» **What to produce**
Reproduce only this range: the line holding "This screenshot has" through the last line of the data below, both included, exactly, with no pictures.
START Working data
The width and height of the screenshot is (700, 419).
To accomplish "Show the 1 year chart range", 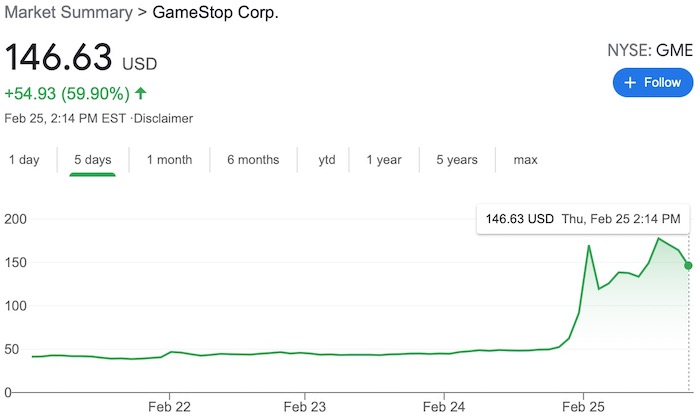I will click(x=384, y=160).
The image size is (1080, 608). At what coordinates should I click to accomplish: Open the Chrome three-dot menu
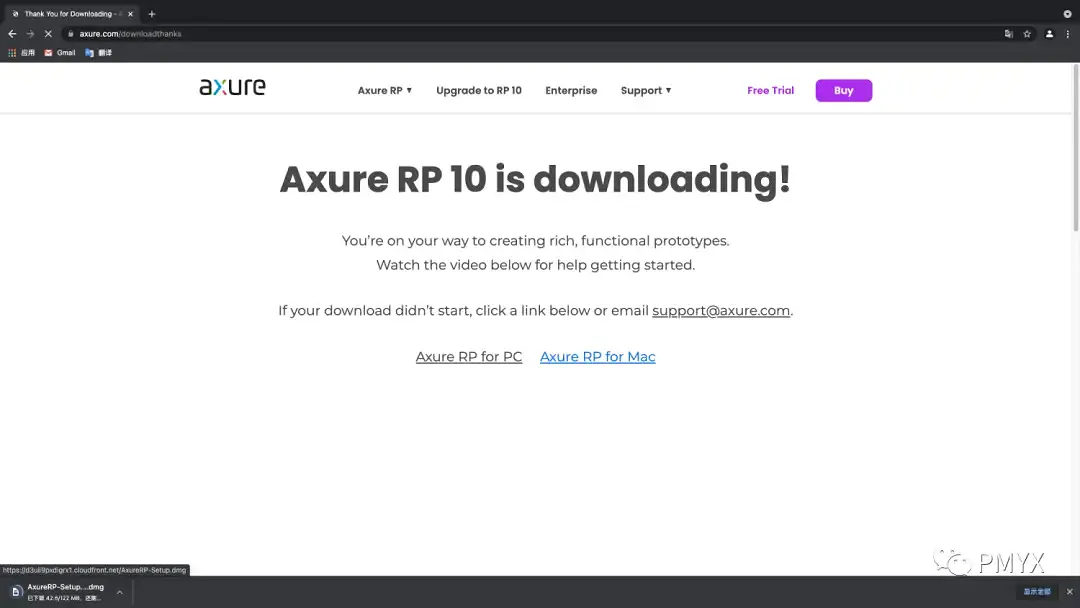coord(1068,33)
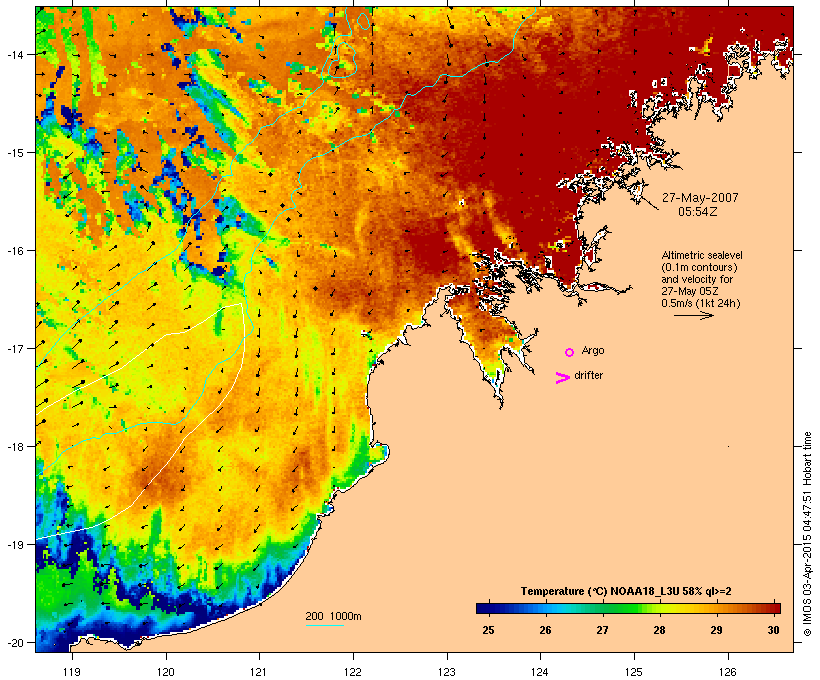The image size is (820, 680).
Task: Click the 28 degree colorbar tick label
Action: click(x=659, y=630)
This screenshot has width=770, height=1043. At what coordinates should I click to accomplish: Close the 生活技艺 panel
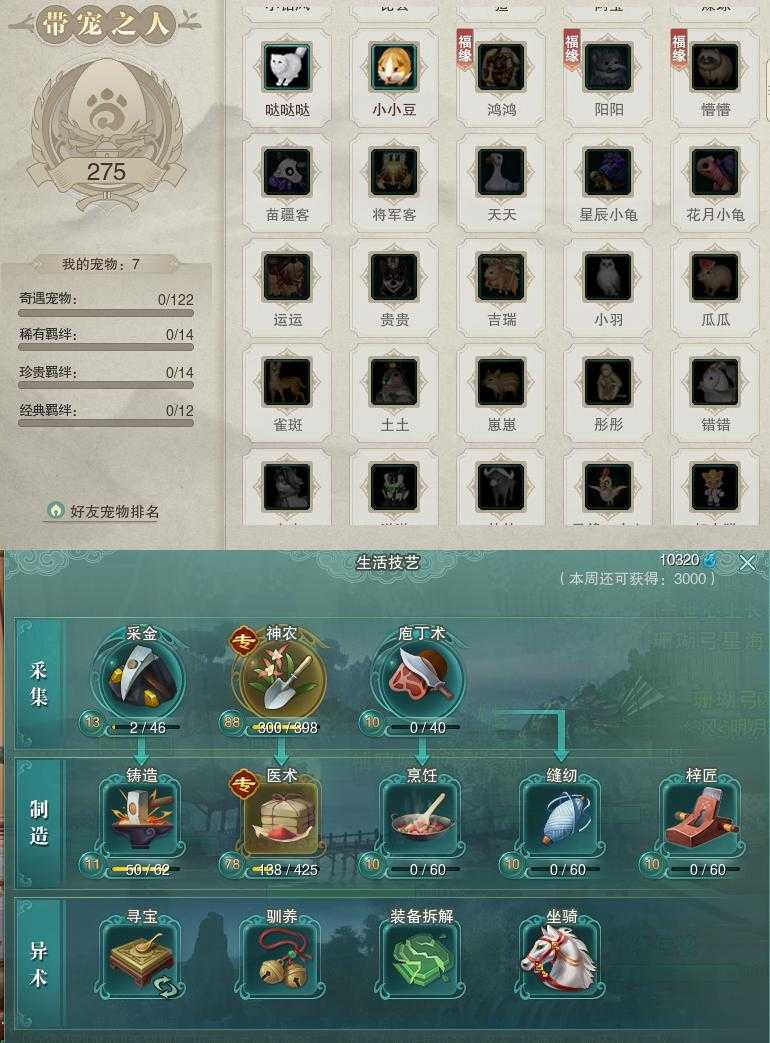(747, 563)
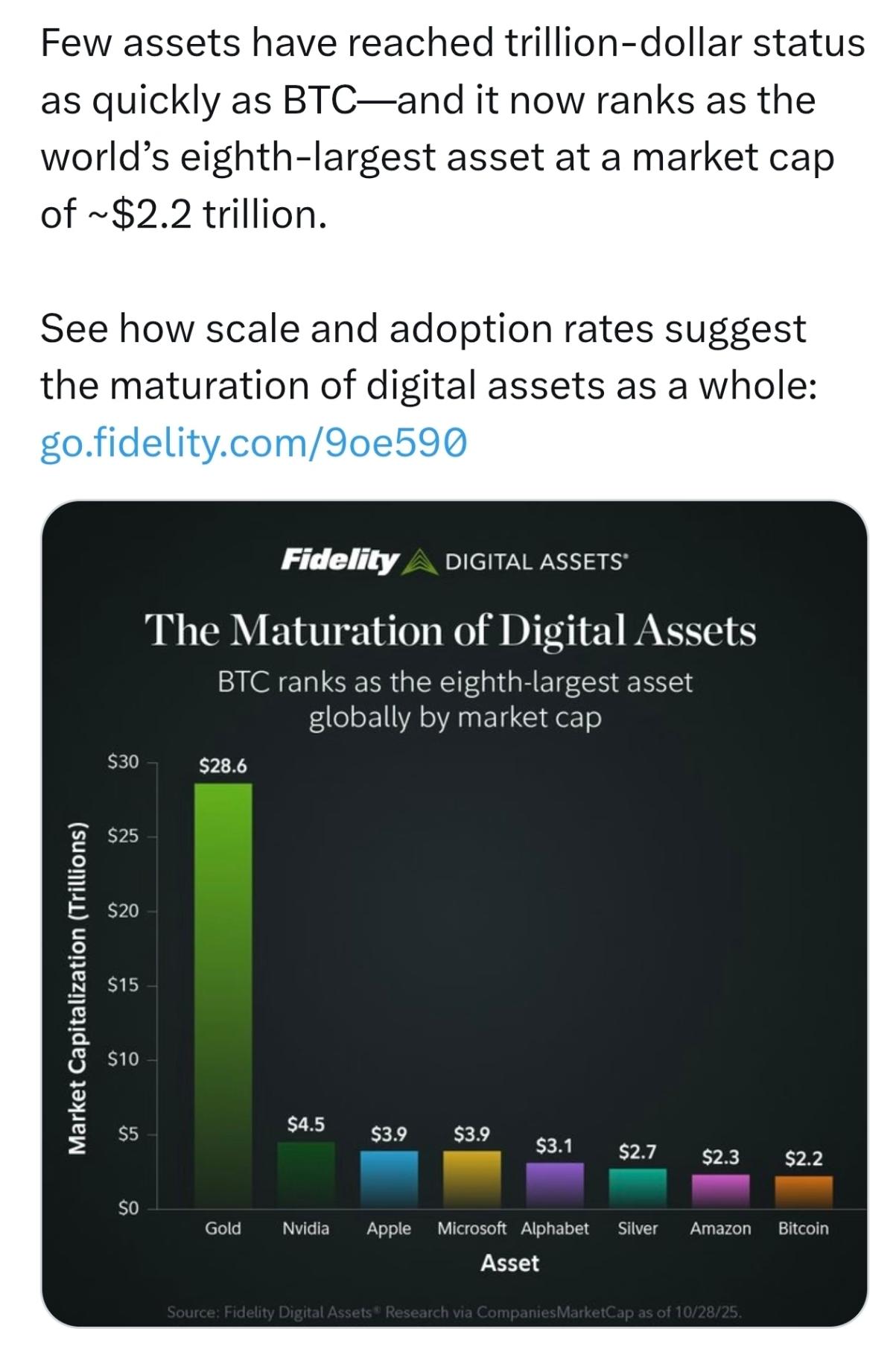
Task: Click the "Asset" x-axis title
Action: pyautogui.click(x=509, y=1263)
END Working data
» **Output for this exercise**
This screenshot has width=770, height=1043. At what coordinates should I click to accomplish: Close the 生活技艺 panel
(747, 563)
Task: Click the "Asset" x-axis title
Action: pyautogui.click(x=509, y=1263)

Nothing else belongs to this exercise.